2. The process is holding a shared lock on LCKF here, and we can assume
the db is in a usable state. CLNF must be unset here. The process does
whatever it wants to do. It monitors APRT (e.g. periodically in a
signal handler) and aborts whenever it finds a zombie cell in APRT.

3. When the process finishes successfully, it clears its cell in APRT but
keeps it locked. It scans APRT and exits whenever it finds a nonzero cell.
If all cells are zero, it tests whether any of cells preceding its own
cell are locked and exits when it finds a locked cell. Otherwise it tries
to promote its shared to an exclusive lock. If it fails, it goes back to
APRT scan. If it gets an exclusive lock, it rechecks APRT and exists when
a nonzero cell is found. Otherwise it sets CLNF and exits.

Advantages:
- no dedicated watcher process (100% distributed logic)
- no signals (can work among processes running under different
  uids, no pid recycling races)
- extra synchronous disk i/o is minimized (in particular,
  there are no operations modifying directories if APRT is
  implemented as a single file).

Disadvantages:
- a little bit too complex (hmm...perhaps it could be made simpler
  if CLNF was removed and APRT was made "semipersisent"--i.e.
  0->1 would be written synchronously; unfortunately, this would
  increase the number of synchronous writes in a busy environment)

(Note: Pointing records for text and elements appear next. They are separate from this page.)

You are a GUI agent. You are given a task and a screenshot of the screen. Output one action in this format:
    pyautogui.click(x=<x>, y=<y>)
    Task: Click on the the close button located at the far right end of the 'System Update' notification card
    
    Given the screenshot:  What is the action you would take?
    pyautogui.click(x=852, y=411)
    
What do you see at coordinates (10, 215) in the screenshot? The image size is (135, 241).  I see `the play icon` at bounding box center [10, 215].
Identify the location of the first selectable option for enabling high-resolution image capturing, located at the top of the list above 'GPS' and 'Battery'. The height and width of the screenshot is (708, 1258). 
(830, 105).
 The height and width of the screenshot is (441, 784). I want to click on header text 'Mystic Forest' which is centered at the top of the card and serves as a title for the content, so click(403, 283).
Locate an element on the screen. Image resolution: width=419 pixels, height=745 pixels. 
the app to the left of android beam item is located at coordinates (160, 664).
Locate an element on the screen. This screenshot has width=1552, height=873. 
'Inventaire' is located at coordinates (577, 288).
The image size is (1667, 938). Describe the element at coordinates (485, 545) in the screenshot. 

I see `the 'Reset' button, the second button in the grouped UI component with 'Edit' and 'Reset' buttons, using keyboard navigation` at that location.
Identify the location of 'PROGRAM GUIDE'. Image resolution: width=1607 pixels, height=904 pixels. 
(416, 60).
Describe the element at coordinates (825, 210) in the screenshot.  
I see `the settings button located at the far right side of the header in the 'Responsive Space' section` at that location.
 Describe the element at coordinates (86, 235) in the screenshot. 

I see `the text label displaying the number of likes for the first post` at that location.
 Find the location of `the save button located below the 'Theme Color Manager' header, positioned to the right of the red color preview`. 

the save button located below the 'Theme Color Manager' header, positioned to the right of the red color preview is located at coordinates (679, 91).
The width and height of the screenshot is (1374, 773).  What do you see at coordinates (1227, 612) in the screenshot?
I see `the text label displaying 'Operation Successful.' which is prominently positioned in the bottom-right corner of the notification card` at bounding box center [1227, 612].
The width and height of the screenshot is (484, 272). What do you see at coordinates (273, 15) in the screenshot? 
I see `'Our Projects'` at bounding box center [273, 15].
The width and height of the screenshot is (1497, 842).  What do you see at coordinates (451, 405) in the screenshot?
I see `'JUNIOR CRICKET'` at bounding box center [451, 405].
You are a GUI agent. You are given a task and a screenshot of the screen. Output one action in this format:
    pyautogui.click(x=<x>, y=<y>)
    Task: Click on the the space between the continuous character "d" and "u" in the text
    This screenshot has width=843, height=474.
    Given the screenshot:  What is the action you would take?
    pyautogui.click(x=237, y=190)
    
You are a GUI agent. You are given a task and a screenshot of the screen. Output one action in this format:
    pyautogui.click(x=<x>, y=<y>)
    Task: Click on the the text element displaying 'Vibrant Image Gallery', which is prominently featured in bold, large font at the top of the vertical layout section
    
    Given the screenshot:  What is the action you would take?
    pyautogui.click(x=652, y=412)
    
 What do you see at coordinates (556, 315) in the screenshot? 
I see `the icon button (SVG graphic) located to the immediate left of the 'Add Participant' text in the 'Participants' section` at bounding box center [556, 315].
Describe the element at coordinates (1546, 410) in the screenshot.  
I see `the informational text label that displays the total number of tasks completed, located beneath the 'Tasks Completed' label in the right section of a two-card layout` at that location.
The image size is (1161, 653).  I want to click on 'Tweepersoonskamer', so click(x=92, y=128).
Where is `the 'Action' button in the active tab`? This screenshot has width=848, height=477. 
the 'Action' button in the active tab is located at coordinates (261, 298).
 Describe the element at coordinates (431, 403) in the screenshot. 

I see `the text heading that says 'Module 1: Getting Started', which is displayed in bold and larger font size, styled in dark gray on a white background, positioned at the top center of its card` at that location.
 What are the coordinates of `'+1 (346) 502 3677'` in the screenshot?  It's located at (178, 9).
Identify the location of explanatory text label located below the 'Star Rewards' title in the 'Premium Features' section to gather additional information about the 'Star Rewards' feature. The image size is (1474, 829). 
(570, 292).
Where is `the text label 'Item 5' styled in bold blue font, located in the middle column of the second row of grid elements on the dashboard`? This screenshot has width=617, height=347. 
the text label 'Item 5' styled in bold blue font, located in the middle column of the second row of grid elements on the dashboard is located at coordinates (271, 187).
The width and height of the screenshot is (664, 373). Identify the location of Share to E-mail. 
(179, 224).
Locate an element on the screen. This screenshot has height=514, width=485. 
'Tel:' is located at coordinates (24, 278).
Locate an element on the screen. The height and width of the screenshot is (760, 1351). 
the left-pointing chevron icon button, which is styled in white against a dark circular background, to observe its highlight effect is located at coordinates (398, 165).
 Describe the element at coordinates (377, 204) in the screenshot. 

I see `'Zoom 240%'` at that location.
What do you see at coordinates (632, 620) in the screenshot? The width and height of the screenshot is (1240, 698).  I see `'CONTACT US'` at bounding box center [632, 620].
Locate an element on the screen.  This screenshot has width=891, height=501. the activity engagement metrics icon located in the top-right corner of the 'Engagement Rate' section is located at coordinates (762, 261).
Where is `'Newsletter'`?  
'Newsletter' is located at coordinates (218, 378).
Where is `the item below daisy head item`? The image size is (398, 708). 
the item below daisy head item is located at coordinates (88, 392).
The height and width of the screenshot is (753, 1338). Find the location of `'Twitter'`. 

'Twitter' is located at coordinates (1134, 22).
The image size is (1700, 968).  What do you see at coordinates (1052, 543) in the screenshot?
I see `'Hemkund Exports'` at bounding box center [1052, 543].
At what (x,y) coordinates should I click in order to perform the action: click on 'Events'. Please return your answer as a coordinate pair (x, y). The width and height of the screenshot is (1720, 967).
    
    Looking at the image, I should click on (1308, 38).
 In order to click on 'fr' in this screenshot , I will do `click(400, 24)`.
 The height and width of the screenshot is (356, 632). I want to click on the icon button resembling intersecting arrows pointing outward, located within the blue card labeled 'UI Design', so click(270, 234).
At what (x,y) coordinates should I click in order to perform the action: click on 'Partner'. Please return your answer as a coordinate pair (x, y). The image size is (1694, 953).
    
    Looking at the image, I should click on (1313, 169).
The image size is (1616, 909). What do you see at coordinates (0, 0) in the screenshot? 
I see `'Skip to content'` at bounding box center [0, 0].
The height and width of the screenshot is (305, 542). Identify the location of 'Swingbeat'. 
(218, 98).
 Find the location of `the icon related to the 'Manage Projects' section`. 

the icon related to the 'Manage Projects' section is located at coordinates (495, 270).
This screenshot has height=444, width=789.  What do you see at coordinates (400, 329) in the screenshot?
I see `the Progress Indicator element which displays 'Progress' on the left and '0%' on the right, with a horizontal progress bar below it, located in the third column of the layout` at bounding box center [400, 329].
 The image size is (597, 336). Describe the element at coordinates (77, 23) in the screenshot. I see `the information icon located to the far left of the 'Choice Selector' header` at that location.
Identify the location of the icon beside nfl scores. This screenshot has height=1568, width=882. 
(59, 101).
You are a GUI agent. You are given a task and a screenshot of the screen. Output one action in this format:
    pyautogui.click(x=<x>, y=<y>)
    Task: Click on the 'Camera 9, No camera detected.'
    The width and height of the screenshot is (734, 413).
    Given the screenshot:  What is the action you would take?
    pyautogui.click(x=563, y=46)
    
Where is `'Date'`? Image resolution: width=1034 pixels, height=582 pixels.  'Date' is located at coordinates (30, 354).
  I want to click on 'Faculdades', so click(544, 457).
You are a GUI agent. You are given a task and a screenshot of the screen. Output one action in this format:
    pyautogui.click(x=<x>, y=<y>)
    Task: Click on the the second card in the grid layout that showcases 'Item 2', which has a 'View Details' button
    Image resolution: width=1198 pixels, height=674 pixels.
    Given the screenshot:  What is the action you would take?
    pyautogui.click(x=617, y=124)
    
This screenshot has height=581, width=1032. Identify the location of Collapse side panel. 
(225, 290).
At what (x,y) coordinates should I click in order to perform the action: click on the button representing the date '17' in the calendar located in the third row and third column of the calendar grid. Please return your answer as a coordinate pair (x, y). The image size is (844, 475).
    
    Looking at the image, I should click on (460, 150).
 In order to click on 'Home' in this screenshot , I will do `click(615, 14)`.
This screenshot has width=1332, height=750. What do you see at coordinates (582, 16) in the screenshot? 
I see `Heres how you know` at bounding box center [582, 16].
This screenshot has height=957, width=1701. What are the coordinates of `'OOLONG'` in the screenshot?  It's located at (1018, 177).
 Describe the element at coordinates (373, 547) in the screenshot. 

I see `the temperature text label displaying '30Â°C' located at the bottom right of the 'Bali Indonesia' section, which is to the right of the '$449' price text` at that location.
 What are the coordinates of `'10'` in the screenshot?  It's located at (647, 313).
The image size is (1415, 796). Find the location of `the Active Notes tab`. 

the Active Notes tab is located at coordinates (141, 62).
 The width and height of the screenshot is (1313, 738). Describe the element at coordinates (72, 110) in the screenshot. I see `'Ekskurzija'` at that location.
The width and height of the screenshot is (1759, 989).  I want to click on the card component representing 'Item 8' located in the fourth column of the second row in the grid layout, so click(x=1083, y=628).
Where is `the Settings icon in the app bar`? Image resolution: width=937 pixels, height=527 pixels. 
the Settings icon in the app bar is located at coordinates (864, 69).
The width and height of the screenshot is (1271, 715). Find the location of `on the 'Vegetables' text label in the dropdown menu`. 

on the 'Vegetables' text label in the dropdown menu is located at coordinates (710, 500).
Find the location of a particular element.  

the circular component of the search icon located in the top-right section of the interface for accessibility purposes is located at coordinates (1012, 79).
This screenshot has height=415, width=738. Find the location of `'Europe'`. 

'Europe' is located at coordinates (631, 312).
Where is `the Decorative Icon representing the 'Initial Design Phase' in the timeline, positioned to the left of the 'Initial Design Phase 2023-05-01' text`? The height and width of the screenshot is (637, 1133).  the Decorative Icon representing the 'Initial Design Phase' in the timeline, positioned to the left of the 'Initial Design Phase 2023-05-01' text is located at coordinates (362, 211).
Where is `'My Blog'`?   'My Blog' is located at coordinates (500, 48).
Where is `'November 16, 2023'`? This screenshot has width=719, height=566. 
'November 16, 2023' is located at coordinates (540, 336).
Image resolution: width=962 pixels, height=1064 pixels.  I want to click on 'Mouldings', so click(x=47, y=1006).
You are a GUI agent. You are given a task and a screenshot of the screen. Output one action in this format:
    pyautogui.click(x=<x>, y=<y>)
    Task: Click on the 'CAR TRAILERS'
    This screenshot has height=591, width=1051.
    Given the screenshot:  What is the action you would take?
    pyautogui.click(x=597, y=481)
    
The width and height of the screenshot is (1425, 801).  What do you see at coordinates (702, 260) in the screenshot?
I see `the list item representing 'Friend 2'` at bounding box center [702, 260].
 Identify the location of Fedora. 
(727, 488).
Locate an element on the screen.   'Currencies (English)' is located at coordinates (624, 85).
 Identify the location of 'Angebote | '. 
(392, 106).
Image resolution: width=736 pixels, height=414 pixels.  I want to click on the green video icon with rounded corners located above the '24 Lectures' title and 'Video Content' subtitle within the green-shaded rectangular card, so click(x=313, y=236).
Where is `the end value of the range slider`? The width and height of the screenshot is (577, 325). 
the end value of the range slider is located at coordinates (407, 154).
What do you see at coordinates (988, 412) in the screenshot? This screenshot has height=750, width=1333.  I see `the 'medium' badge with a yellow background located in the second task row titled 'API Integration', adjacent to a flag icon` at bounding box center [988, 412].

> #2 in case of an unclean exit, abort all other bogofilter processes
>    accessing the same data base
>    (DB_ENV->set_flags(env, ...DB_PANIC_ENVIRONMENT) should work)

Any process concluding the db is deadlocked (btw: is it possible to set
DB_PANIC_ENVIRONMENT from a signal handler?) would abort (or restart),
leaving a zombie cell in APRT. The other processes would abort (restart)
as soon as they spot it.

> If it finds one, a process has exited uncleanly (see below), the
> watcher creates the need-recovery file, unlinks the dbuser.$PID file and
> sets the "panic" flag in the environment, and then kills all processes
> that have a lock on the db* files and removes their dbuser.$PID files.

The watcher might see a locked pid file but the process might exit
(unlocking the file) and its pid might be recycled before the watcher
kills it. It is rather unlikely but it can happen.

> Then, the bogofilter checks if the needs-recovery file exists and if it
> does, tries a blocking exclusive lock on that file. If it is granted
> that lock, it checks if the file still exists and if it does, performs
> recovery. If the file doesn't exist, someone else has recovered the
> file, so release the lock and proceed.

I think there is a race condition here. needs-recovery might be created
after this check (and before dbuser.$PID is created) and there might be
one process performing the recovery while another process attempts to use
the database in an usual way.

On Mon, 16 Aug 2004, Matthias Andree wrote:

> I was under the impression that ext2, ext3, jfs, xfs, ufs and reiserfs
> track "needs fsck" (dirty) or "needs recovery" themselves.

Yes. They have a "dirty" (or "clean") flag in the superblock. The flag is
set (or reset) whenever the filesystem (re)mounted r/w, and reset (or set)
when it is unmounted or remounted r/o. This is similar to my CLNF (see
above).

On Mon, 16 Aug 2004, Gyepi SAM wrote:

> Perhaps it's time to investigate an alternative database system. I recommend
> SQLite (http://www.sqlite.com/). It has all the desired features with, AFAIK,
> none of the drawbacks of BDB.

SQLite is a nice engine (and it appears to be pretty fast...at least
compared to Oracle <g>) but I am afraid concurrent access (esp.
modifications) is not one of its strengths.

--Pavel Kankovsky aka Peak  [ Boycott Microsoft--http://www.vcnet.com/bms ]
"Resistance is futile. Open your source code and prepare for assimilation."